My husband stood up taller. "No, but if you tell me once, I think I can remember it. I'm not asking you to put her in, I'm asking for your help." She just smiled and apologized, and said she couldn't.
Back to the drawing board. Now the baby's getting fussy, and hungry, and while my husband started fooling around with the back of the thing, I had to go off to a corner to try to nurse the baby, something I still didn't quite know how to do. It took a while, he finally figured out that if you lift this thing in the back it'll allow you to pull them through the front, and then you tighten it using that strap there at the bottom.
Twenty minutes later, baby is calmed down, back in she goes. And the screaming begins again, and I grab one shoulder strap and he grabs the other, and we pull it quickly around the tiny flailing arms and pull it down, snap it into the three-point harness et voila, baby is in!!!
"Nope, try again," says the nurse.
What? The baby is in, we did it!
"It can't be loose like that. Tighten it." So my husband tightened it by about a millimetre. Any tighter than that and we'll seriously hurt the baby, right? "No, it needs to be tight. You should only be able to tightly fit a finger between the baby and the strap." Oh my GOD that's horrible! The baby was just born yesterday and you want us to strap it in so tight it can't move at all?! "That's... the point." Her amusement is giving away to frustration. (By the way, she hasn't been standing there the whole time, she's in and out of the room and often we have to pause to wait for her to come back.)
My husband started slowly pulling on the strap, I kept my hands at the top holding the shoulder straps on her tiny shoulders, and together we slowly tightened them, and as soon as it was snug, the baby calmed right down (they love the feeling of being snug, hence the success of swaddling).
One hour after we'd begun, our baby was in her carseat.
And, oh yeah, we didn't have a billion people watching us, unlike Kate and Will.
And we were driving a little faster than 10km all the way home, unlike Kate and Will (15km, yes, but not 10).
And we didn't have an entourage of security vehicles, ensuring there was no way in hell we were getting into an accident on the way home, unlike Kate and Will.
Kate and Will aren't stupid; they know that where every single parent has had to put up with judgement from every single other parent and non-parent, that the judgement thrown at them is going to be a thousandfold.
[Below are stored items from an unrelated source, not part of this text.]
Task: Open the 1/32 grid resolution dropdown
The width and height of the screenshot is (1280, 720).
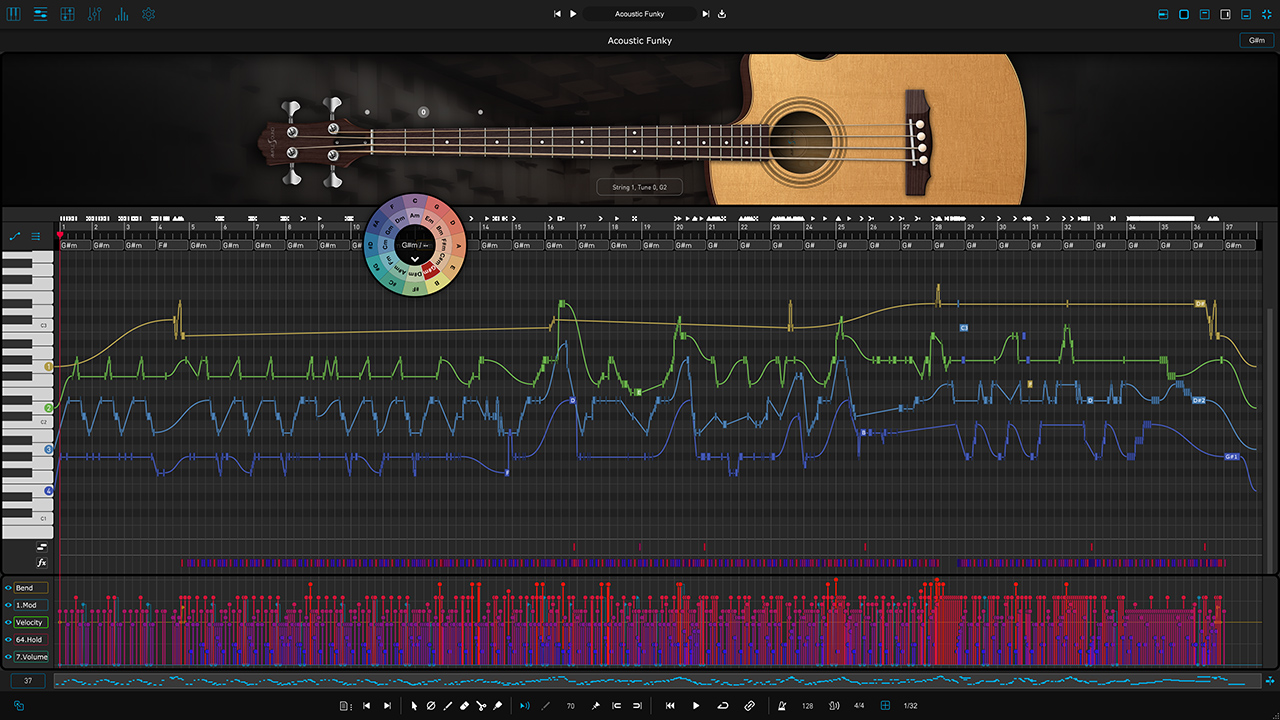Action: 910,705
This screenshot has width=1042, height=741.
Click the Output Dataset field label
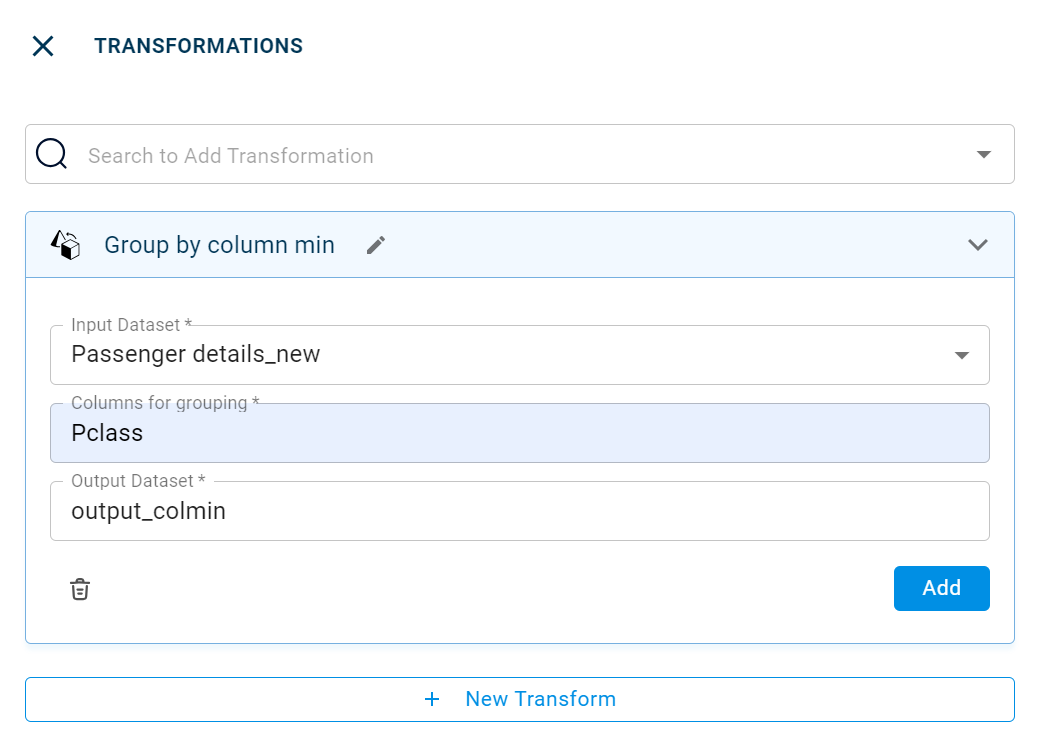[138, 481]
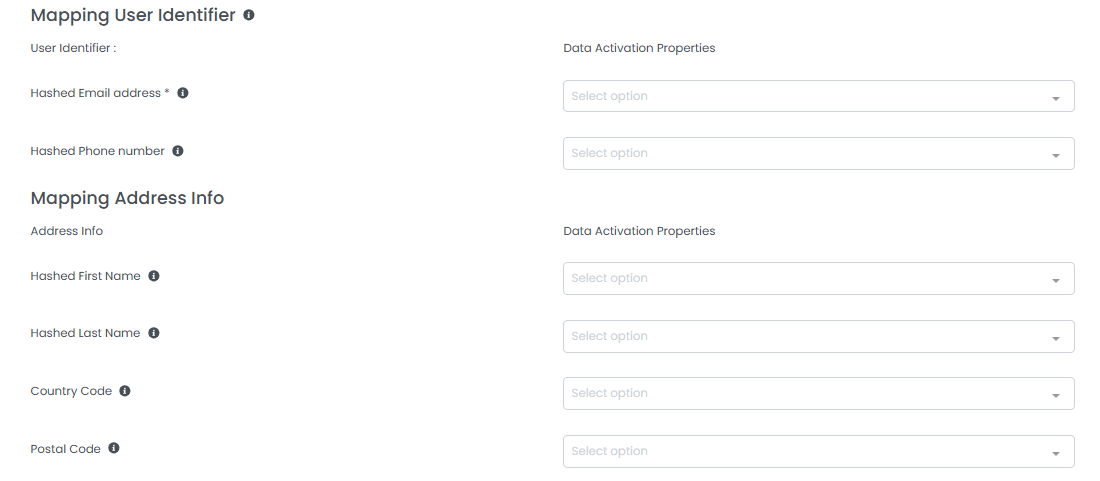Click the Mapping Address Info heading
1100x481 pixels.
127,198
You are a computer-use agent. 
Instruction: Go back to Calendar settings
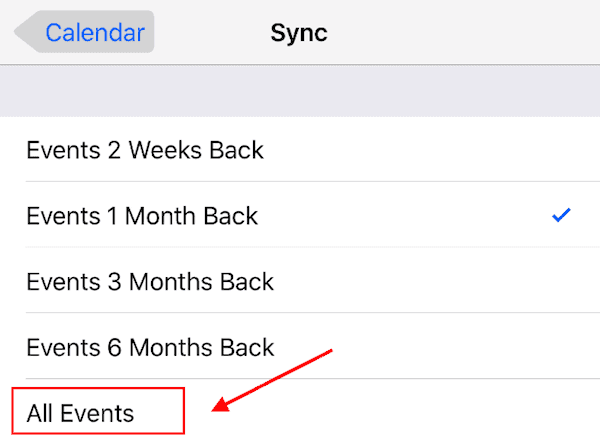pyautogui.click(x=84, y=32)
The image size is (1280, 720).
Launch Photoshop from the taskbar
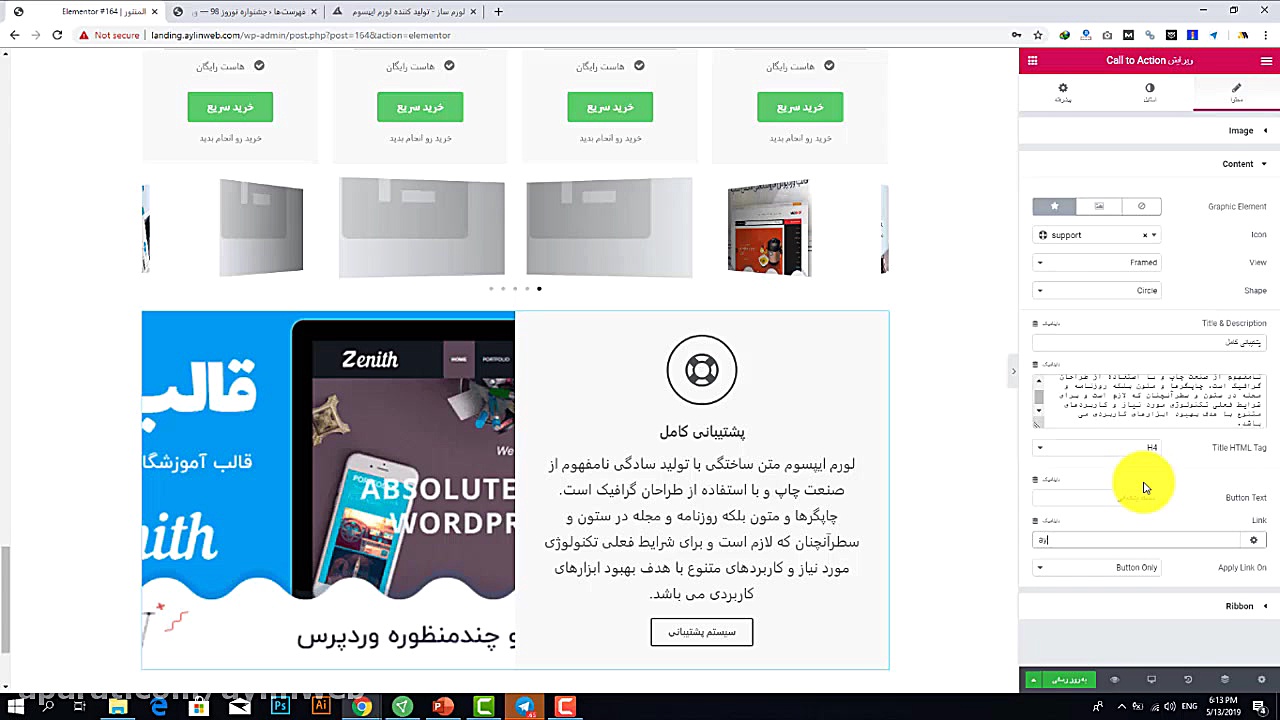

But they got their baby in the carseat with the world watching, and that's quite remarkable considering what everyone else has gone through doing exactly the same thing. And Kate could have climbed in the car still holding the baby in her arms in the front seat and it still would have had zero chance of dying on the way from the hospital to their house, considering their transport entourage.
No one is watching them or looking at that picture and saying, "OH!! I didn't know I could swaddle the baby and just loosely put him in the seat and drive around like that! That is what I shall do from now on." Absolutely no one. And if they are, then there are bigger issues at hand here.
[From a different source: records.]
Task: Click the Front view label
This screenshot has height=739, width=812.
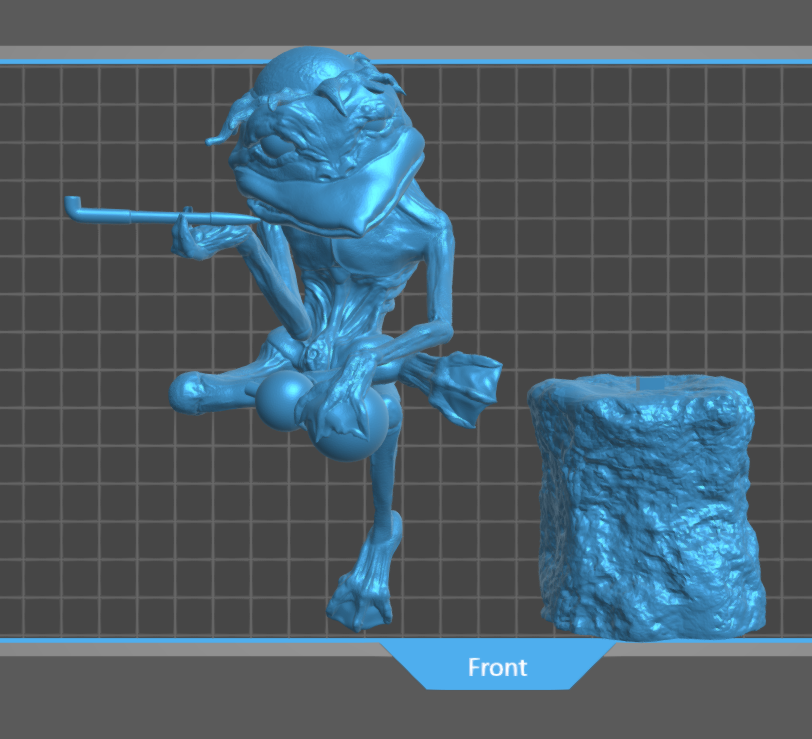Action: coord(497,666)
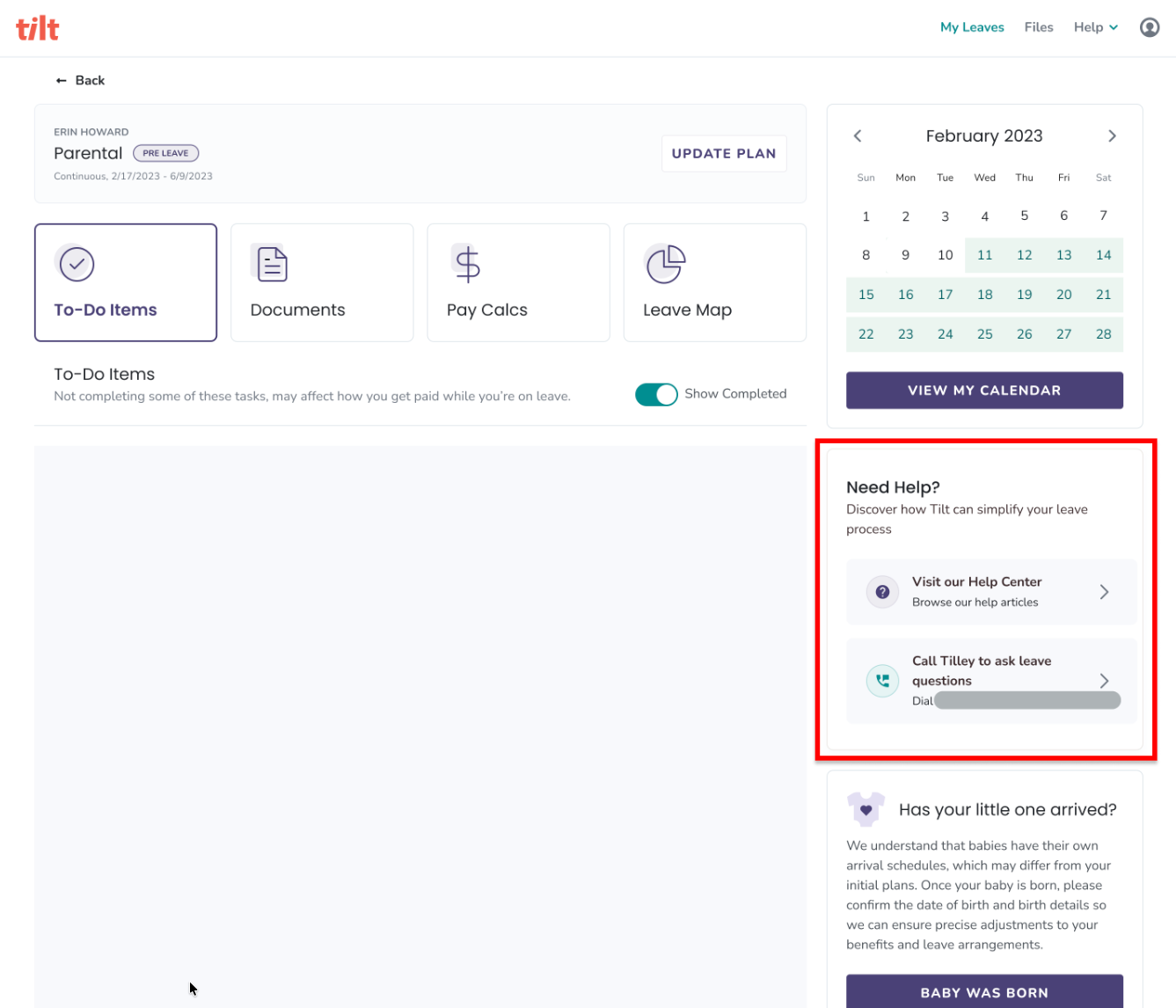
Task: Click the VIEW MY CALENDAR button
Action: tap(984, 391)
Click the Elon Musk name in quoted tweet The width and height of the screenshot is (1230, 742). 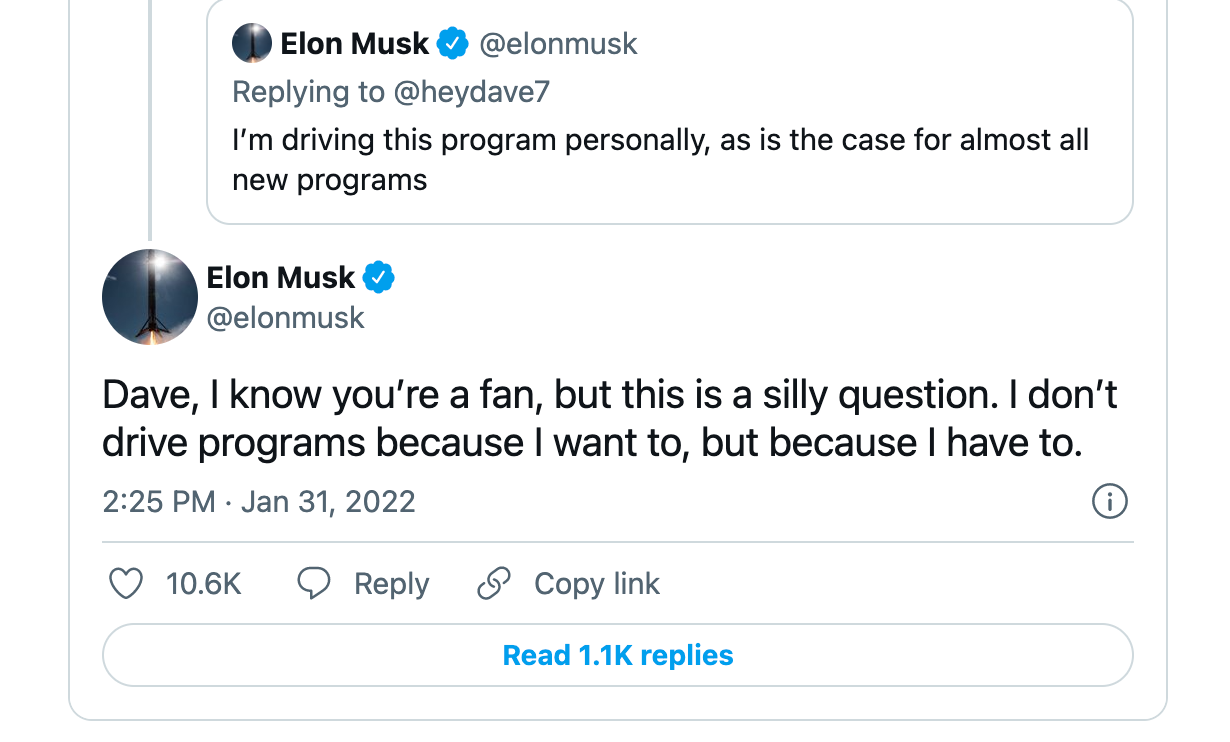(354, 44)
Kate and Will are doing just fine, and are being brilliant under pressure. I'm not a fan of the royals, but I can't help but like Kate and Will immensely. And I'm the daughter of a royalty fanatic, and therefore watched the Di/Charles royal wedding at 5 in the morning, and remember watching the TV to watch Di and Charles walk out onto the steps of the hospital with William in their arms.
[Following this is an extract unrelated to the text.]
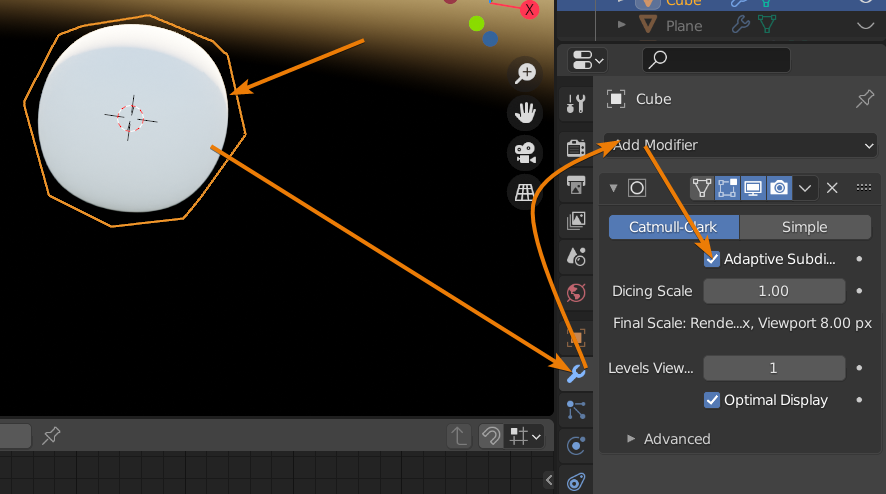Pin the Cube properties context
Image resolution: width=886 pixels, height=494 pixels.
(x=864, y=99)
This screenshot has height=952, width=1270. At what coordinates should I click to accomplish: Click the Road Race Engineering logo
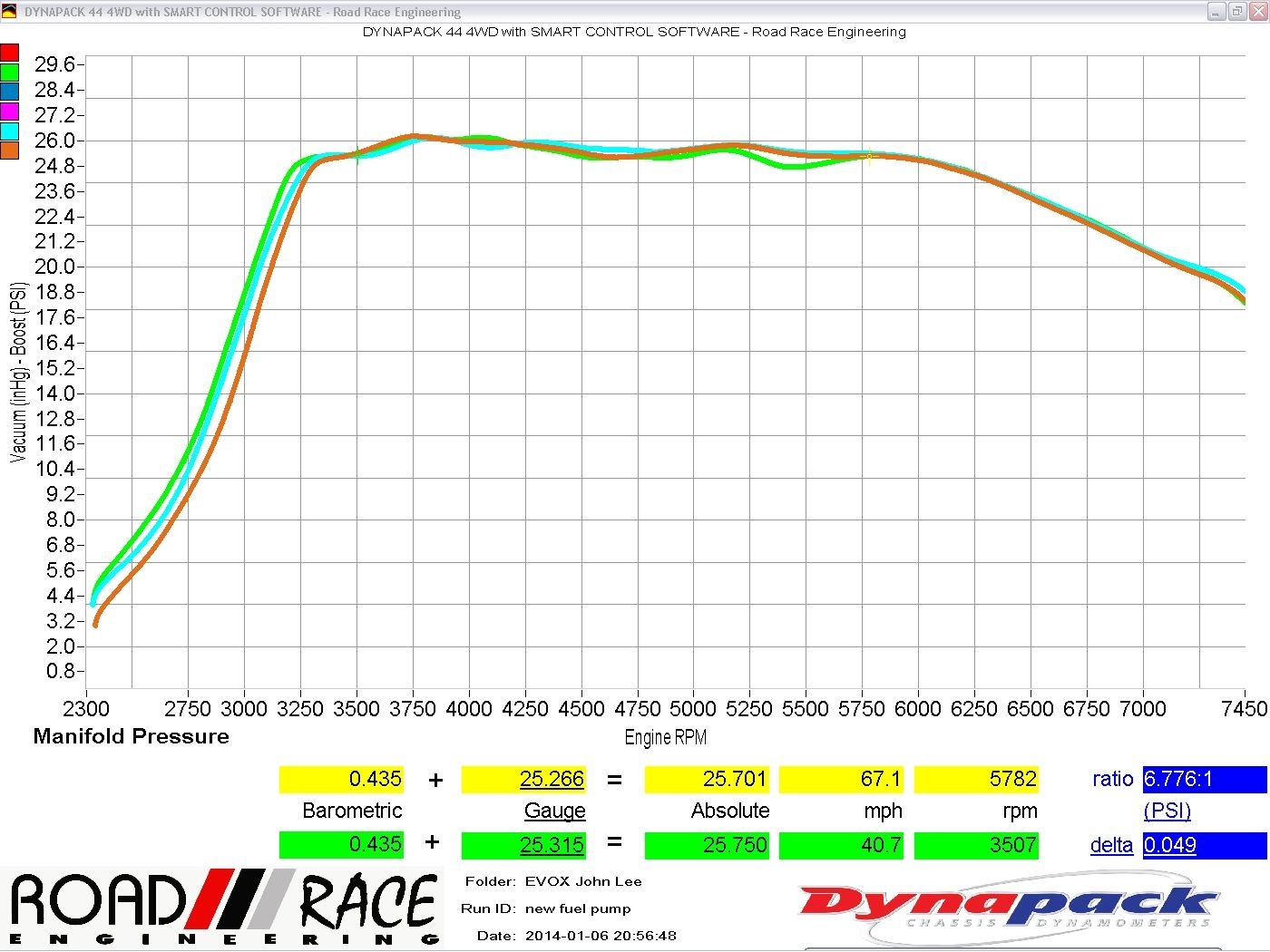[223, 908]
I'm not going to say, "So let's just lay off them, and let them struggle through this wonderful time in their lives," because that's just not going to happen. But as long as I can watch them put their baby in the carseat all wrong and just tilt my head to one side and say, "Aw, bless, they're trying their best, and they'll get the hang of it," then that's one less person judging them today. And it's a start.